So basically I have a string:
string_1 = '(((A,B)123,C)456,(D,E)789)135'
Containing a phylogenetic tree with bootstrap values is parenthetical notation (not really important to the question, but in case anyone was wondering). This example tree contains four relationships with four bootstrap values (the numbers following each close parenthesis). I have each of these relationships in a list of lists:
list_1 = [['(A,B)', 321], ['((A,B),C)', 654],
['(D,E)', 987], ['(((A,B),C),(D,E))', 531]]
each containing a relationship and its updated bootstrap value. All I need to do is to create a final string:
final = '(((A,B)321,C)654,(D,E)987)531'
where all the bootstrap values are updated to the values in list_1. I have a function to remove bootstrap values:
import re
def remove_bootstrap(string):
matches = re.split(r'(?<=\))\d+\.*\d*', string)
matches = ''.join(matches)
return matches
and code to isolate relationships:
list_of_bipart_relationships = []
for bipart_file in list_bipart_files:
open_file = open(bipart_file)
read_file = open_file.read()
length = len(read_file)
for index in range(1, length):
if read_file[index] == '(':
parenthesis_count = 1
for sub_index in range(index + 1, length):
if read_file[sub_index] == '(':
parenthesis_count += 1
if read_file[sub_index] == ')':
parenthesis_count -= 1
if parenthesis_count == 0:
bad_relationship = read_file[index:sub_index + 1]

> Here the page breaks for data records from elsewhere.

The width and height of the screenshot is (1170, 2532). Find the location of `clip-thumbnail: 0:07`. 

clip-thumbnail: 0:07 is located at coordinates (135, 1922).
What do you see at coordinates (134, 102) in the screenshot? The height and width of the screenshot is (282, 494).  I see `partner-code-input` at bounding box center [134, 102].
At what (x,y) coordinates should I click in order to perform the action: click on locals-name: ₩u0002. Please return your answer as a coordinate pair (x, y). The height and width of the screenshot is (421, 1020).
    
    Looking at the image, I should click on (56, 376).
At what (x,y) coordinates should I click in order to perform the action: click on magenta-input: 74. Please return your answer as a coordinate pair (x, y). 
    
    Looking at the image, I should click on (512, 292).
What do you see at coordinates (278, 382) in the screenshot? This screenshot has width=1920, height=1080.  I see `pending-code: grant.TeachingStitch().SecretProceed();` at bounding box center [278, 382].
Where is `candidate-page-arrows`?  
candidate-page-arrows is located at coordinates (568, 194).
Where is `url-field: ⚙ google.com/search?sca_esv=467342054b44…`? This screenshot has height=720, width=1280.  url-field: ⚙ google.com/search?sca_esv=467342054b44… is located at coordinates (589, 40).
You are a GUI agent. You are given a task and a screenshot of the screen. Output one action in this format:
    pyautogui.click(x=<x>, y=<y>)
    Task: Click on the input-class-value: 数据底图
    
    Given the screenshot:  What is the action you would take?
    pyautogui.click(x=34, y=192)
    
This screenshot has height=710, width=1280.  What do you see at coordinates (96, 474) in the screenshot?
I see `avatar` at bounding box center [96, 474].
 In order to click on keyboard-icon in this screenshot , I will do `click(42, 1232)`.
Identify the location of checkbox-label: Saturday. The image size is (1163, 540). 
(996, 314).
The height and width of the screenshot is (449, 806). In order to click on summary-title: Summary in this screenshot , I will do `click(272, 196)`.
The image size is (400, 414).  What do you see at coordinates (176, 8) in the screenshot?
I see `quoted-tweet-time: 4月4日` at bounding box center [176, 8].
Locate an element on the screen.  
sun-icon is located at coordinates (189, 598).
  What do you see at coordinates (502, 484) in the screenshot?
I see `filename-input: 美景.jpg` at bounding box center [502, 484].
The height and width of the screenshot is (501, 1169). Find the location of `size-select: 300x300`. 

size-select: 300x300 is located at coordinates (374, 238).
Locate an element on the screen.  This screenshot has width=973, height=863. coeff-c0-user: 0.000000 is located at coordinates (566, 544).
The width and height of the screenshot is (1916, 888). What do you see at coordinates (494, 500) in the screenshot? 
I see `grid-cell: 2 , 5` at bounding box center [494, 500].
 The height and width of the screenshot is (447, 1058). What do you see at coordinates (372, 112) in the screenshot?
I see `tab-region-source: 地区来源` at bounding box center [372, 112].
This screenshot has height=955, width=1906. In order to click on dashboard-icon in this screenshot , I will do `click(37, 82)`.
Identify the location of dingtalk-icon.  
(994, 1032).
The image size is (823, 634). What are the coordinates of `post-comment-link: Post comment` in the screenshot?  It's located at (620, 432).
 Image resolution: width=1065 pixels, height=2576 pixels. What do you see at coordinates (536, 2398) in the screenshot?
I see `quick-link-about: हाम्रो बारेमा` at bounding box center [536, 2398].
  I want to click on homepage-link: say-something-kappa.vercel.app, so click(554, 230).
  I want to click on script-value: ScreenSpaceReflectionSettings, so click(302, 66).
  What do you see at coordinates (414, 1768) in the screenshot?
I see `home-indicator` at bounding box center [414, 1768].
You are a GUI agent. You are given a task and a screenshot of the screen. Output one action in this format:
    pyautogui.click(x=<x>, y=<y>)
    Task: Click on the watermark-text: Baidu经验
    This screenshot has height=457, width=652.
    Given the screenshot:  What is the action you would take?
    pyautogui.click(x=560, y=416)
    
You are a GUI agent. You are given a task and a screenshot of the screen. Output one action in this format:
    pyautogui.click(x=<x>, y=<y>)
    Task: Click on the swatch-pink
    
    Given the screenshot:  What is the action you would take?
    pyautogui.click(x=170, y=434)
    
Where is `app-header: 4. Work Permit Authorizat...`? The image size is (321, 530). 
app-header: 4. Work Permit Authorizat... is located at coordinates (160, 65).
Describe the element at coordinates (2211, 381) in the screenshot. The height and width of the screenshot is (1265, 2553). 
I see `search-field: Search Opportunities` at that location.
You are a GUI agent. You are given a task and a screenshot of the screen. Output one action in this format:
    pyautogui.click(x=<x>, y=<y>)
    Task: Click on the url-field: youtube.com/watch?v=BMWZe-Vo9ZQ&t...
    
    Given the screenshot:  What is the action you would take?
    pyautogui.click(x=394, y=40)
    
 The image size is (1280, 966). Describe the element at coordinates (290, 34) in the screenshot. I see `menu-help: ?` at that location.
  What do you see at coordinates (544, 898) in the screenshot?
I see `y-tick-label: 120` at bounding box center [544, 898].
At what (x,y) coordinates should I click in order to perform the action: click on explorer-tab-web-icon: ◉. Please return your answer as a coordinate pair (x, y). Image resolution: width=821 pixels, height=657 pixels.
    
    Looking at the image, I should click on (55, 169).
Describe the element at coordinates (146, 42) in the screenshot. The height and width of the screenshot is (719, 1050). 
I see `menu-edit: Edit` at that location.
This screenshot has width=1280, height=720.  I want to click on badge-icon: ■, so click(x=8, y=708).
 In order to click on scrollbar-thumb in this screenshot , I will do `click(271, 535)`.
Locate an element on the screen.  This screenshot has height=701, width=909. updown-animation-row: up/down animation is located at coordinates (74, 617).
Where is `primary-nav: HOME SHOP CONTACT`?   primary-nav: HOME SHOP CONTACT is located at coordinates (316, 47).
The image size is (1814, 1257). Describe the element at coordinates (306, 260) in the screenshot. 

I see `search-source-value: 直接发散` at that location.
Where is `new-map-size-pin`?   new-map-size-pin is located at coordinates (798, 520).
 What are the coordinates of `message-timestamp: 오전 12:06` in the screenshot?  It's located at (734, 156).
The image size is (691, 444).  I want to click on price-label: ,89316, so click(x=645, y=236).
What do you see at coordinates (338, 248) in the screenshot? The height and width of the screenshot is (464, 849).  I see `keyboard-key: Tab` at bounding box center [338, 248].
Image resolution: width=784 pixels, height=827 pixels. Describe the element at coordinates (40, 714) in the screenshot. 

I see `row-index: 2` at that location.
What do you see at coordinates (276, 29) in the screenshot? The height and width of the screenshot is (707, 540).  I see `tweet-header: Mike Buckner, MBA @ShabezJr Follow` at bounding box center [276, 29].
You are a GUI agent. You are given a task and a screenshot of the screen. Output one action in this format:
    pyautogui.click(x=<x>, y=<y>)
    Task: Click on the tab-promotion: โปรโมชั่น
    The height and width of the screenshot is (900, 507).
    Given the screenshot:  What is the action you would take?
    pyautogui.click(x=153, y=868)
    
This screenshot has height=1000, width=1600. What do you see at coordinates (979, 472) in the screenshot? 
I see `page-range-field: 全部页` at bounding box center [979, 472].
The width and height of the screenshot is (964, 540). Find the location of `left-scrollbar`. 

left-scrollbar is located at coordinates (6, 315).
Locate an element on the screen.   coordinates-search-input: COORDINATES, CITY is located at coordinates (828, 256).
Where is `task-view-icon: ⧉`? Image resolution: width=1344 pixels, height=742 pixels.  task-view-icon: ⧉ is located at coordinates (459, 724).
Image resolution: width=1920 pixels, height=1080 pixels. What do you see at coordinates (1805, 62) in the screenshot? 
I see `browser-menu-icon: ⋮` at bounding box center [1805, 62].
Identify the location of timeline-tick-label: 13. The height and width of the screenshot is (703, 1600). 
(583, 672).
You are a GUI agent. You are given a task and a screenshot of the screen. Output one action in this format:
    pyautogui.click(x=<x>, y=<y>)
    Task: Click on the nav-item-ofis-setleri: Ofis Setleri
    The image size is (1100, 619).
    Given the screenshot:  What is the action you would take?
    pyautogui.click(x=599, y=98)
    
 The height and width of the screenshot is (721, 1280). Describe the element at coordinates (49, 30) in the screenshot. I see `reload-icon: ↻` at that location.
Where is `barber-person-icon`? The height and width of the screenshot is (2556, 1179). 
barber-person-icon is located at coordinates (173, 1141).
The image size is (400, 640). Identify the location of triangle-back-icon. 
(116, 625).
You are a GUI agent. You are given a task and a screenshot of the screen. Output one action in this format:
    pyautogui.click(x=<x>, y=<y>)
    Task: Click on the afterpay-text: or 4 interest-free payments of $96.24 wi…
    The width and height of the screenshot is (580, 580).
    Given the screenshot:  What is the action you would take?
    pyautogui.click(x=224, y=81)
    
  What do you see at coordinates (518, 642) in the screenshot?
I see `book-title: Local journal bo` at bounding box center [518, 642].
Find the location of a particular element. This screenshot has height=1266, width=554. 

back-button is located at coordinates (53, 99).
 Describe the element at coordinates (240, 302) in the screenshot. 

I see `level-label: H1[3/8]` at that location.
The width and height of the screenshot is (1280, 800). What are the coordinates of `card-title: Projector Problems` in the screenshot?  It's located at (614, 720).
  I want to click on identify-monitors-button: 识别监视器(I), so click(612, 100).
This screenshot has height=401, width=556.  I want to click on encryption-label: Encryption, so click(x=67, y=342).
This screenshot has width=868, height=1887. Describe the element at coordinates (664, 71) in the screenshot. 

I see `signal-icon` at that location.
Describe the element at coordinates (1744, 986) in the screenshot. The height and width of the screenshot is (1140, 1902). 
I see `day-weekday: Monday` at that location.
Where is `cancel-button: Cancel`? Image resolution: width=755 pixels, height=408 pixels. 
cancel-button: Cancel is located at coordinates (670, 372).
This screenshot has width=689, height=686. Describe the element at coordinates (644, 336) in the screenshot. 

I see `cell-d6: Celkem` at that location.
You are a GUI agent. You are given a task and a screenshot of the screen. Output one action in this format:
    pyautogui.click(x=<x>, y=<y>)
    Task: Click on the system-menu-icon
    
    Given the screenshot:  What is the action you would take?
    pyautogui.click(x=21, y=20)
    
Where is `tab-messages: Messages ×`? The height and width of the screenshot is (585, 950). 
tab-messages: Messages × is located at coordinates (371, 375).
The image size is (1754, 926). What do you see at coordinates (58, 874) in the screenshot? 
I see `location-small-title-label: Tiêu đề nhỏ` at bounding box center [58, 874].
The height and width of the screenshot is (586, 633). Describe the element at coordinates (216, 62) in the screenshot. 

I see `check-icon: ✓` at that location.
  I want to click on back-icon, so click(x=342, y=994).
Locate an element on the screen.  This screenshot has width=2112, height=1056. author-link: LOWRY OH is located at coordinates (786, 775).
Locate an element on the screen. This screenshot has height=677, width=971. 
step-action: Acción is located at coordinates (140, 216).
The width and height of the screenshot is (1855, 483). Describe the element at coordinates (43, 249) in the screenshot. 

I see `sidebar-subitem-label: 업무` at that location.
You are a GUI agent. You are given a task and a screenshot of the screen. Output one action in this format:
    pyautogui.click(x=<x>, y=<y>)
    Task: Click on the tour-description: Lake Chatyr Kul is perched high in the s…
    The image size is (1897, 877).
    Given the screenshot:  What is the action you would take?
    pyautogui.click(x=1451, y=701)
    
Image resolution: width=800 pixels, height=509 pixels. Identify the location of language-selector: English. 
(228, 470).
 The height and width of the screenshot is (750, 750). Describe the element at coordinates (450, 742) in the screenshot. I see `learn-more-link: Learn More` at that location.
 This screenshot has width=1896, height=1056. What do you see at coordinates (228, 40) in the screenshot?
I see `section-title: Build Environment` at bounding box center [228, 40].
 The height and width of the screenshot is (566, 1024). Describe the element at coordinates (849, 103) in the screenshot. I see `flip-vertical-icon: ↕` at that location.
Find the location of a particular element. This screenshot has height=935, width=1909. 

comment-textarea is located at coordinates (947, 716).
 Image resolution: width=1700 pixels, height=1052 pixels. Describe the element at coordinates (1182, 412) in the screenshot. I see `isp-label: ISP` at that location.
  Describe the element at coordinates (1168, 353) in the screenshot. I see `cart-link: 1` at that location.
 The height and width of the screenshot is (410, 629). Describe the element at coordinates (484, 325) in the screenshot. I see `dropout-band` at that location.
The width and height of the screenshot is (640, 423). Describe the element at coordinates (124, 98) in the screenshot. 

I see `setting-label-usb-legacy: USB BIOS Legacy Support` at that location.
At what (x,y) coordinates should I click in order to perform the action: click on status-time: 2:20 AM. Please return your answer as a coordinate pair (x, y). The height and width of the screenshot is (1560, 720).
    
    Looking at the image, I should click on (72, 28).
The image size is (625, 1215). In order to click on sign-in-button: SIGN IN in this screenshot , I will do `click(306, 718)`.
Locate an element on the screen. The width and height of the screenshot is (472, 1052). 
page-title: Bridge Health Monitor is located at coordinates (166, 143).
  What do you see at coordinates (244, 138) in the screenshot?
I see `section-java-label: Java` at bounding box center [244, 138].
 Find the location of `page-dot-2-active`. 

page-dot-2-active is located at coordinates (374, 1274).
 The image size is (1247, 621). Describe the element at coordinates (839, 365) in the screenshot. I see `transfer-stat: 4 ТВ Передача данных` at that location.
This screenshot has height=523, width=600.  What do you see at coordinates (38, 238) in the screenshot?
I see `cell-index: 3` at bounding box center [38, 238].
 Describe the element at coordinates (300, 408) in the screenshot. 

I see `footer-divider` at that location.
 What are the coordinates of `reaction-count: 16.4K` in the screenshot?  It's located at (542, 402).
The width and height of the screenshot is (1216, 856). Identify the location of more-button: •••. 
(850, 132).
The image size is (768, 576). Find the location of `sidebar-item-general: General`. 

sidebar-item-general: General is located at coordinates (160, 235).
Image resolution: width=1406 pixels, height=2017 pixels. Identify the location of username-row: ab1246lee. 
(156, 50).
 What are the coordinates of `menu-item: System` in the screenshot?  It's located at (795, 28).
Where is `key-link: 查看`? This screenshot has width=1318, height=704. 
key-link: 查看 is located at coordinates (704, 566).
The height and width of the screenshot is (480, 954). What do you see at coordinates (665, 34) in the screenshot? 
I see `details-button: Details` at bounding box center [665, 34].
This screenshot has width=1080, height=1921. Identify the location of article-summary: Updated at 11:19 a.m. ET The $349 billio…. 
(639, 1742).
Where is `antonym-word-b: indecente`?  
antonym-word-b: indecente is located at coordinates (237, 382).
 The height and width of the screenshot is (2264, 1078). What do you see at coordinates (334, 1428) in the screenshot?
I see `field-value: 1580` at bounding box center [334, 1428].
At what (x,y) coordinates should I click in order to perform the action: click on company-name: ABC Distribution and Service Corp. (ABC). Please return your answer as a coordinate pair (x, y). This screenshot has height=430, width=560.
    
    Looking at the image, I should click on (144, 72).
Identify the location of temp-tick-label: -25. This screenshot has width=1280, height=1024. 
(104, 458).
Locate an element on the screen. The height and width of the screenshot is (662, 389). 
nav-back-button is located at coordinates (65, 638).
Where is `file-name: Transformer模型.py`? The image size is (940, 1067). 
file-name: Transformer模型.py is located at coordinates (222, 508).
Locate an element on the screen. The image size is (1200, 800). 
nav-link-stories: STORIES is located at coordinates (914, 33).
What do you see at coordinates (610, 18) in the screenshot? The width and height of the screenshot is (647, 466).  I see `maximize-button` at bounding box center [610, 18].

relationship_without_values = remove_length(bad_relationship)
bootstrap_value = extract(sub_index, length, read_file)
pair = []
pair.append(bootstrap_value)
pair.append(relationship_without_values)
list_of_bipart_relationships.insert(0, pair)
break
and I am completely at a loss. I cannot figure out how to get the program to recognize a larger relationship once a nested relationship's bootstrap value is updated. Any help would be greatly appreciated!